A metaanalysis of a series of studies involving 337 individuals given disulfiram or one of several control medications (naltrexone, buprenorphine, or methadone, for example) found that drug-free urines were significantly more frequent in those on disulfiram than controls (55% vs. 40%).
Another study suggested a genetic explanation for the superior efficacy of disulfiram in some patients but not others. In half of the subjects, the drug did not increase nervousness and paranoia after cocaine ingestion, which could be attributed to differences in levels of dopamine β-hydroxylase (DβH), the target of disulfiram: Low endogenous levels of DβH should predict the cocaine-induced dysphoria that is linked to treatment response.
In fact, disulfiram was associated with significantly more cocaine-free urines than placebo among people with at least one copy of the allele linked to low DβH but not among those who lacked that gene, Dr. Kosten said.
Amantadine, an indirect dopamine agonist that facilitates release of the neurotransmitter, has been shown to be more effective than placebo—but only in people who suffer severe withdrawal symptoms.
The same pattern has been seen with adrenergic antagonists: Propanolol was superior to placebo in reducing cocaine use and increasing treatment retention in patients with high but not low withdrawal severity, he said.
The GABA system is also dysregulated in cocaine dependence; a two-thirds reduction in GABA tone compromises the inhibitory function of this neurotransmitter system.
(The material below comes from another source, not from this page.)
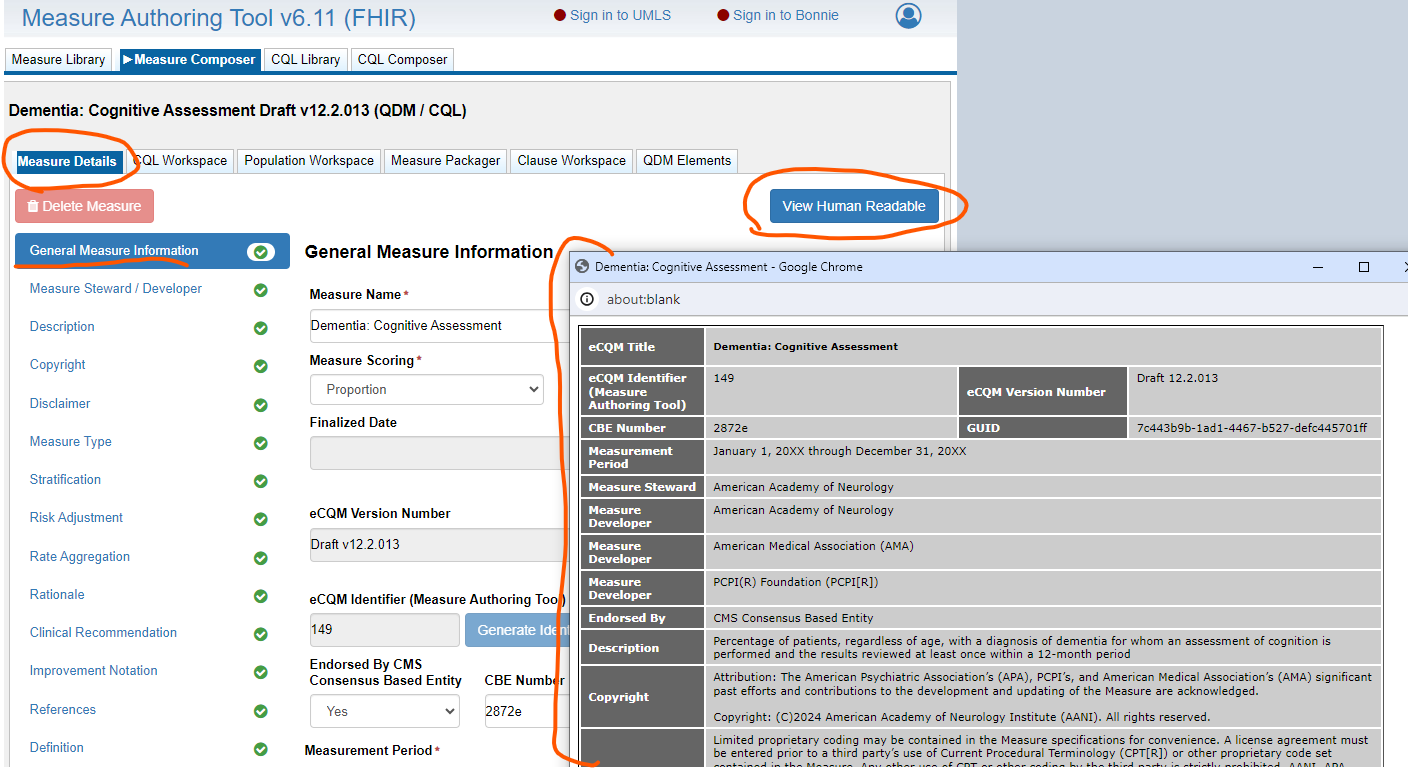Click green checkmark beside Risk Adjustment
This screenshot has width=1408, height=769.
tap(261, 519)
The GABA agonist baclofen was significantly superior to placebo in achieving abstinence from cocaine, as indicated by cocaine-free urines, and tiagibine has also looked promising in controlled trials. Although there is less evidence, other drugs with similar mechanisms of activity (gabapentin, vigabatrin, topiramate) may be useful as well.
Modafinil, a glutamate agonist, has been shown superior to placebo in reducing cocaine use, possibly through its enhancement of the ability to stop unwanted behaviors and to learn relapse-prevention skills, Dr. Kosten said.
A vaccine called TA-CD, under development by Xenova Group PLC, generates antibodies that prevent cocaine from crossing the blood-brain barrier. In a study of 11 patients, a five-dose series of vaccinations was associated with reduced cocaine use for 1 year, without major adverse effects, he said.